Landscape structure assessment with image grey‐values and object‐based classification at three spatial resolutions

Abstract
The analysis of landscape pattern through remote sensing data is relatively widespread in landscape ecology and landscape planning. However, the lack of comparability of results between different image‐processing methods and across spatial resolutions limits the potential usefulness of landscape pattern indices. In this study, 96 sampling plots in Switzerland were investigated covering land‐use intensities ranging from old‐growth forest to intensive agricultural landscapes. The sampling plots were captured using fused Landsat ETM–IRS, Quickbird and aerial photograph data.

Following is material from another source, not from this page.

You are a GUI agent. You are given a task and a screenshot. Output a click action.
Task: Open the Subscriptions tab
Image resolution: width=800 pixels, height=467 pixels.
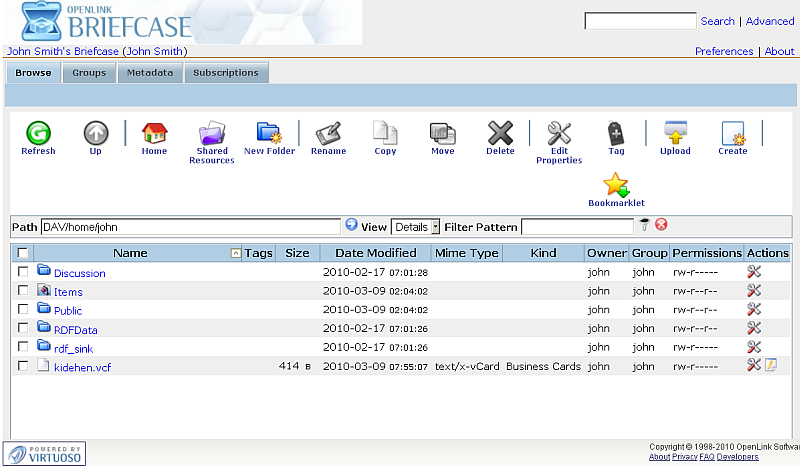tap(226, 73)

In order to quantify landscape patterns, seven patch indices (derived by object‐oriented classification) and six grey‐value indices were extracted from the sampling plots. Principal component analysis was applied to the datasets, with the amount of variance in the first four axes compared among the sampling plots. Biplots of indices and sampling plots derived from all datasets were investigated with respect to land‐use intensity patterns. PCA results indicated that increasing spatial resolution corresponded to a slight increase in explained variance. Moreover, image grey‐values explained more variance between the sampling plots than segmented patch indices. Furthermore, biplots of grey‐value indices were capable of grouping sampling plots according to the land‐use intensity gradient, while segmented patch indices failed to adequately represent these.